Ginyard's above-cited testimony about the frequency of her bicycling in Clemente Park suggests that she had done so at least one hundred times a year. The subject condition where the asphalt met the brick walk had been there for over four years. The park is only 27 acres.Her testimony that she had never been back in this area prior to May 28, 2007 is not credible. Further, the Court does not find sufficiently credible Ms. Ginyard's testimony that the first time she passed the area on the way to Bridge Park that Memorial Day, she did not notice the condition of the road (and path) because she was riding to the left of it. Among other things, toward the left down the asphalt road was a large railroad car-like container, which claimant maintains was not there on May 28, even though it appears in the photographs in evidence, which claimant testified were taken a week later (claimant's exhibits 2 and 3).
See Lucas' §50-h hearing (claimant's exhibit 10, p. 18).
--------
While this area was part of the park and open to the public, it was an out-of-the way area used by park vehicles and sanitation trucks. In the vicinity were dumpsters and according to photographs offered by claimant, a pile of rubble and the aforementioned container, which the photograph that is claimant's exhibit 3 shows as much larger than any of the dumpsters. Officer Barreira described this part of Clemente Park as a "fairly deserted area"; Supervisor Lucas as an "abandoned area;" and Robinson, the park ranger, stated that, "[w]e don't really go back there." Neither Lucas nor Robinson had ever seen anyone riding their bikes in the area. When asked if he had ever seen anyone riding their bikes there, Barreira answered, "No. Over the years possibly one or two."

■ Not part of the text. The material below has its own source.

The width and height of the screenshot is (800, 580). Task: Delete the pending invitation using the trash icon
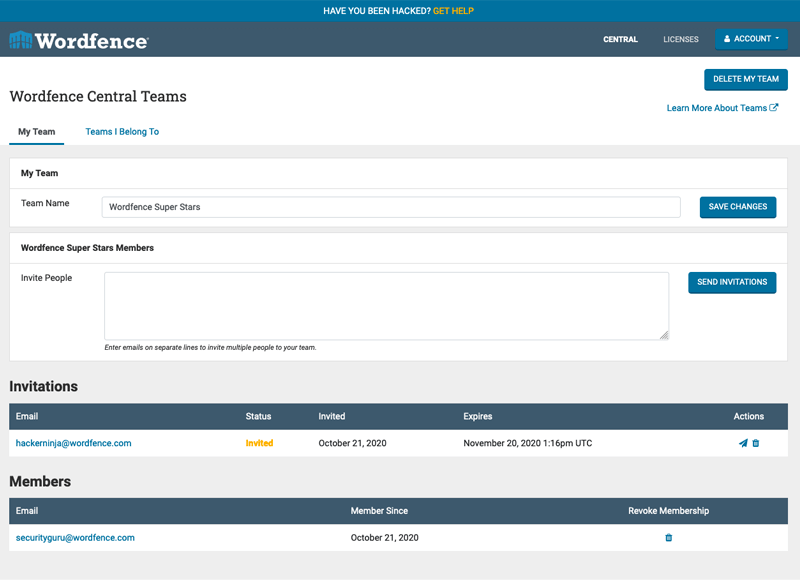coord(757,442)
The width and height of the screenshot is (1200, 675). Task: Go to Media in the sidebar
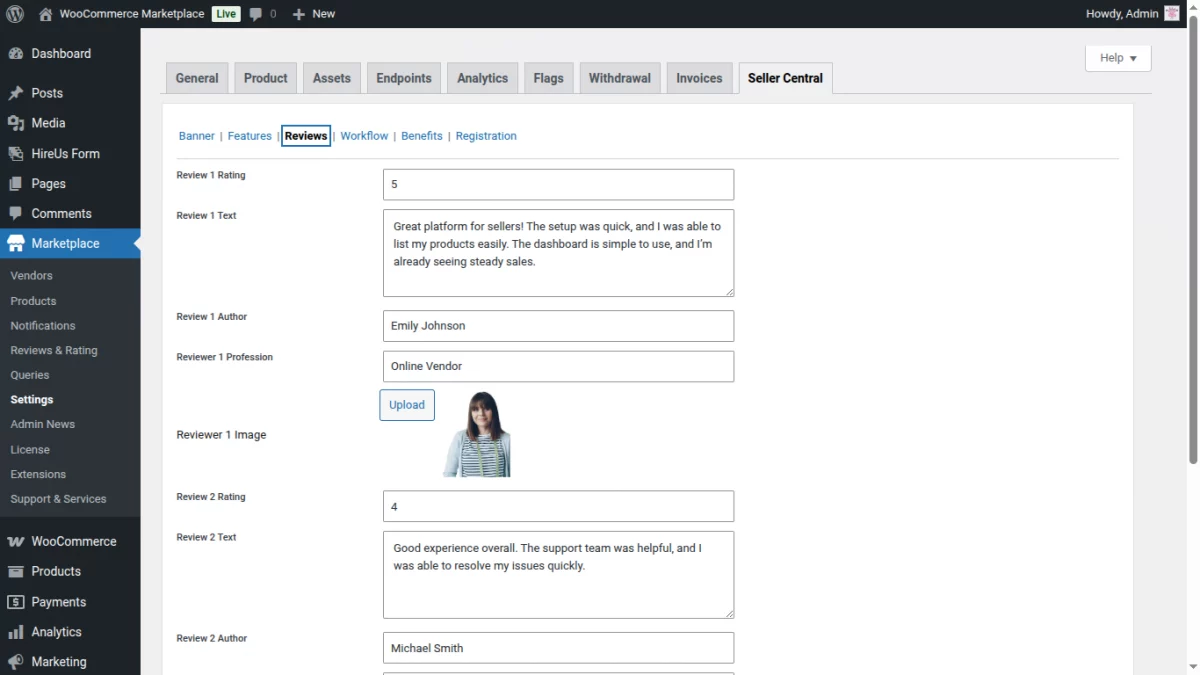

Even accepting claimant's testimony that her bike went down when it hit the pothole and not when she came onto the brick path (the path is more easily categorized as something other than pavement) - - the deteriorating asphalt in this fairly remote area of the park is more akin to the visible depression on a "rough macadam roadway" in a public campground (Dobert v State of New York, 8 AD3d 873 (3d Dept 2004)) than to the "paved public roadway," with respect to which the Cotty Court was troubled as to the application of primary assumption of risk. Like the bicyclist in Dobert, claimant "had no reason to expect a perfectly smooth roadway . . ." 8 AD3d at 874.
In view of the foregoing, I find that claimant Mary Ginyard was subject to the primary assumption of risk doctrine in Roberto Clemente State Park on May 28, 2007, and accordingly, claim no. 115062 is dismissed.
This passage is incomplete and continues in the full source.